Adventurous Soul
- Dustin S. Stover

- Apr 22
- 4 min read

I was called adventurous recently. It struck me, immediately, as incredibly odd. I don't feel adventurous. Nor have I ever felt adventurous. In fact, almost everything that I have ever done has felt rather mundane, or at the very least, done out of what felt necessary at the time.
For example, the first time I moved away from Indiana. I can see why someone would imagine moving across the country without a job, or prospect of a job, to be adventurous. Really, though, it just felt like my life had grown so stagnant in Indiana that I felt as though the air was strangling me, not allowing me to live.
And I think about that now. I was so lost in life, as we all are, but the amount of conscious understanding that I was lost was suffocating.
I often times think that we all feel similarly enough, but the biggest difference is how cognizant we are of the feelings we are having. What I mean by this is simple, we all feel burnt out and like we are craving more life than what we have, but if we aren't conscious of that feeling then it manifests in an entirely different way - like discontent with our spouse not taking out the trash when we think they should, or getting overly disgruntled because our order is wrong at a restaurant, or traffic not moving along quickly enough making us irrationally upset, or whatever other various miniscule problems make us irate.
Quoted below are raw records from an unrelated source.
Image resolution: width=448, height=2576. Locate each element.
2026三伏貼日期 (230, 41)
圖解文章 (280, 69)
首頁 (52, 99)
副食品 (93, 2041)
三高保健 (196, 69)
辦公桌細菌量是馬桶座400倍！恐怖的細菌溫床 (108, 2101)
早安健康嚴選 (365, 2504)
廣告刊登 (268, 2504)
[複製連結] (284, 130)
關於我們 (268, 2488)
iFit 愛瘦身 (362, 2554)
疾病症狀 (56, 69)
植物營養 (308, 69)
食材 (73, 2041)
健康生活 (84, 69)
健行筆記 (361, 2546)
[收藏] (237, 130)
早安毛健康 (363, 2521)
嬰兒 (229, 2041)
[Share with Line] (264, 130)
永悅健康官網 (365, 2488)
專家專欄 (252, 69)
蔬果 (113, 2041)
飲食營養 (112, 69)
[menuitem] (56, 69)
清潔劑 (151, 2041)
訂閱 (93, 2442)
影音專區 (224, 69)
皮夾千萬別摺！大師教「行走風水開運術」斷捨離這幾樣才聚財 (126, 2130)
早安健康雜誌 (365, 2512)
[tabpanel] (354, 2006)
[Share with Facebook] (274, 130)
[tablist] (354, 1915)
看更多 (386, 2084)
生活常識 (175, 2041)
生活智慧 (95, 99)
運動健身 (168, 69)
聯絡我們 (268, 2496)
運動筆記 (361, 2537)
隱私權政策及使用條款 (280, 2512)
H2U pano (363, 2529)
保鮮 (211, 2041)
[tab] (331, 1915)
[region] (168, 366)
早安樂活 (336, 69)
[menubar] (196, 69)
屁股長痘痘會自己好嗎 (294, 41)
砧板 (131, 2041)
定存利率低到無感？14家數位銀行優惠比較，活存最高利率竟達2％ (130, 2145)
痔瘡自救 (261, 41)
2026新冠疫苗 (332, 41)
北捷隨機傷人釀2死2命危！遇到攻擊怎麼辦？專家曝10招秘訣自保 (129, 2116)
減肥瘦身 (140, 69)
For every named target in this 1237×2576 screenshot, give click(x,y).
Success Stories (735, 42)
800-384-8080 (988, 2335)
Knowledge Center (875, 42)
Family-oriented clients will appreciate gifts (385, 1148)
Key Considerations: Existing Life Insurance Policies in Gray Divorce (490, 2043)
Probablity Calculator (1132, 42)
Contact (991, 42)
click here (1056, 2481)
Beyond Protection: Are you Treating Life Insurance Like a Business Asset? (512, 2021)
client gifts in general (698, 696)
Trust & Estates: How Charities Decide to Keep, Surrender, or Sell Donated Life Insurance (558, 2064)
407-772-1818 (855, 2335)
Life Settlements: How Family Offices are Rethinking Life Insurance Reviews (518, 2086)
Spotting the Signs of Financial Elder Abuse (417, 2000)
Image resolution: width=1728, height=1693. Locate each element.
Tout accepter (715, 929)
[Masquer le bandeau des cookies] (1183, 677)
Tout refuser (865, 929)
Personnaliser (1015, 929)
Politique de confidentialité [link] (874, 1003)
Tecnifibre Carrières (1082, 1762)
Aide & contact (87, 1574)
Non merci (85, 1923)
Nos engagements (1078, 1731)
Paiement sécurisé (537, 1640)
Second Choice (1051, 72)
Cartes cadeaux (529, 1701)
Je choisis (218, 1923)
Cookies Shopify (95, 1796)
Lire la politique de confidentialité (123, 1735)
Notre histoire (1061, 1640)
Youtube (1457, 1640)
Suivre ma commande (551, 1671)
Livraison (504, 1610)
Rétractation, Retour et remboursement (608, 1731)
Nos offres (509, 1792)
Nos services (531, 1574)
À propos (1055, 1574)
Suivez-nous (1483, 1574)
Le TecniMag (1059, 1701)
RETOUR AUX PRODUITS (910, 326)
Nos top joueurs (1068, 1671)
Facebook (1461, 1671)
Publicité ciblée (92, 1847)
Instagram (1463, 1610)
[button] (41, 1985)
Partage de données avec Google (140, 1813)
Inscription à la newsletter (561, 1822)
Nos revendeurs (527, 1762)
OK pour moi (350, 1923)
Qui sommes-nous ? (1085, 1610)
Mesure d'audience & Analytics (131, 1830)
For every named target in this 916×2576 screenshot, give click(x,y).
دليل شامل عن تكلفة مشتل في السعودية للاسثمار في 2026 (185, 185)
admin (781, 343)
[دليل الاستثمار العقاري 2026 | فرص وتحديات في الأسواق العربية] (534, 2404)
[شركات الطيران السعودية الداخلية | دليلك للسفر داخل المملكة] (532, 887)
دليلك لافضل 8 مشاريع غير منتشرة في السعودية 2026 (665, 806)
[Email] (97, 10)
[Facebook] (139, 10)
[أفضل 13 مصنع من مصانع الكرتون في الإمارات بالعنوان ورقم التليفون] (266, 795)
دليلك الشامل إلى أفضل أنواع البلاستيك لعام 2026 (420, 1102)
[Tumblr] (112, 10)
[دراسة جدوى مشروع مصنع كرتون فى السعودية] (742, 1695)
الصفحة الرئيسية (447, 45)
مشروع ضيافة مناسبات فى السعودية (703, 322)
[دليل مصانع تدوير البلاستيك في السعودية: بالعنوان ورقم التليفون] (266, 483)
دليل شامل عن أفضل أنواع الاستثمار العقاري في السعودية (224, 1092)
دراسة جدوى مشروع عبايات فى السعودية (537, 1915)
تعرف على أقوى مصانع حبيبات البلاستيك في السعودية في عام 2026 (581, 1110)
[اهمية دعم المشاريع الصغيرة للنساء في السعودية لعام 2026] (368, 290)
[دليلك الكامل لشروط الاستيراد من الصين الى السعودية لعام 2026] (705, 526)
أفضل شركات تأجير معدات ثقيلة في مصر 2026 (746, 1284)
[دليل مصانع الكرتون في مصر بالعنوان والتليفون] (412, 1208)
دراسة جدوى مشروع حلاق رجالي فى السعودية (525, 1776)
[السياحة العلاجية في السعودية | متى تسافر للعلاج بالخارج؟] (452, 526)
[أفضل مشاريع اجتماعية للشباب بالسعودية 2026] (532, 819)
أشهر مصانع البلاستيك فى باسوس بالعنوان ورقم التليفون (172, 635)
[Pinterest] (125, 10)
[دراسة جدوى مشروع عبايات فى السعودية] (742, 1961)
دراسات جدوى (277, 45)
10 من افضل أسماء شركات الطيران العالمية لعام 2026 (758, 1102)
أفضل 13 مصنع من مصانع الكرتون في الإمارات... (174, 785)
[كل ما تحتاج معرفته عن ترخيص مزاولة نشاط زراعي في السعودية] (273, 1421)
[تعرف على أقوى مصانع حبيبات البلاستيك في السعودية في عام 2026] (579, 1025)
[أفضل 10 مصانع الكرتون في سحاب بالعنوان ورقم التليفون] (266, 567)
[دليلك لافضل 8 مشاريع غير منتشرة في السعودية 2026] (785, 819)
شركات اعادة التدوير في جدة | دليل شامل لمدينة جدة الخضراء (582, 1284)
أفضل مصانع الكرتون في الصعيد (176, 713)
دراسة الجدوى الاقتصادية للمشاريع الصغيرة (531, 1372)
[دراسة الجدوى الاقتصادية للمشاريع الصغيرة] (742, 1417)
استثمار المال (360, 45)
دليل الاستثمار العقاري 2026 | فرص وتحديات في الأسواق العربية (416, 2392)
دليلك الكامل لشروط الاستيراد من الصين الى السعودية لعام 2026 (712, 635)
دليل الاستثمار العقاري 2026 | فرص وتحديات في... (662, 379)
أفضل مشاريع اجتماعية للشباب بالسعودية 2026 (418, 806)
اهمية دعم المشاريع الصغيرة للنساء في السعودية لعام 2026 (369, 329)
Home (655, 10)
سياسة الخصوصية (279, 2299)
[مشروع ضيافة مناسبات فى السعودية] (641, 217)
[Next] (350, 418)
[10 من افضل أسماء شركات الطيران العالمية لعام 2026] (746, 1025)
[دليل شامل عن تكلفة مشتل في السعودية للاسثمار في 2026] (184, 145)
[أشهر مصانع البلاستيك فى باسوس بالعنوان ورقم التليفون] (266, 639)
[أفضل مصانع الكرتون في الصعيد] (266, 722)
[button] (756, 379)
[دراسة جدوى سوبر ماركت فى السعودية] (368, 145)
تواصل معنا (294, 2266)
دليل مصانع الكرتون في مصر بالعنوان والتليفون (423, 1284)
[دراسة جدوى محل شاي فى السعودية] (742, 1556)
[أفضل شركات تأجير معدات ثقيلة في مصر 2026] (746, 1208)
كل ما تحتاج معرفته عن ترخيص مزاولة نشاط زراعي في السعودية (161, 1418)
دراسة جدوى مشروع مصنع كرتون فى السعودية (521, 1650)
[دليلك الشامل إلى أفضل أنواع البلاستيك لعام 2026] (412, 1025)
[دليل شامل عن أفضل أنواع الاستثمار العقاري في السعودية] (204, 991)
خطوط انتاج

Except, most of those things have never really bothered me. I am more than accepting of someone prioritizing something over taking out the trash (but, let us be real - I am always the one expected to take out the trash in my relationships). Now does it upset me when my order is messed up (I am the problem, not the person taking my order). The traffic one will get to me, but I also am acutely aware that mostly it is because my life feels so stagnated and trapped as it currently is that it is taking me away from where I want to be - home.
When I think back upon my time before ever moving away from Indiana, though, it reminds me that I felt that same way then, as well. Except, the world felt huge. The world felt grand, and as if it could never swallow me whole, and it felt like somewhere within that world I could find something that no longer made me feel like the mere act of stagnation would be suffocating.
Of course, that never actually panned out. I moved away, I worked a plethora of professions, I have lived all over the country, I have traveled across country like the average person would travel across town - albeit, obviously with far less frequency - and none of it has ever led to me feeling any more freedom.
I don't consider that being adventurous. Adventurous feels like jumping out of an airplane, free diving with sharks, wrestling with venomous snakes, and things of that nature. Even, to some extent, riding rollercoasters feels more akin to adventure than anything I have ever done in my life.
And that is the thing - I would be the last person to do any of those things - other than a rollercoaster, but I don't enjoy those anyway.
I suppose, however, that it is all relative. If you're someone who doesn't travel, who has worked a steady job for most of their adult life, who has never been conscious of your own discontent in life, then I would imagine that taking risks the way I have does look adventurous.
Also, while I have never found what it is that I have been searching for my entire adult life, I still think that one of the greatest things I have ever done is move away from my home town - my home state. The amount of knowledge that I have acquired, specifically about people but also about life in general, from living all over the country is beyond what can be put into words.
Likewise, the things a person will learn about themselves by placing themselves in a wholly new place, without a safety net, without a backup plan, and sometimes without even friends, is potentially the greatest gift I have ever given myself.
Sure, it has been exceptionally hard at times. Putting your trust in the wrong people to help you out and having them fail on every imaginable front, so you're left having to sell off every valuable item you have - which isn't much - just to survive for an additional month until you figure out a job situation isn't fun, but it can teach you how capable you are in figuring things out. The isolation one can feel when they are laying in bed at night, wishing they had someone to talk to, but not knowing anyone at all and being too broke to go out and do anything can be incredibly trying on your mental state, but it can also leave you alone with yourself enough to figure out the parts of yourself you truly like - and not just the ones you think you like because other people like them about you.
So, no. I am not an adventurous person. I am just far more aware of how the feelings I have impact me, and I have spent my adult life trying to find something to alleviate those feelings from being so prominent.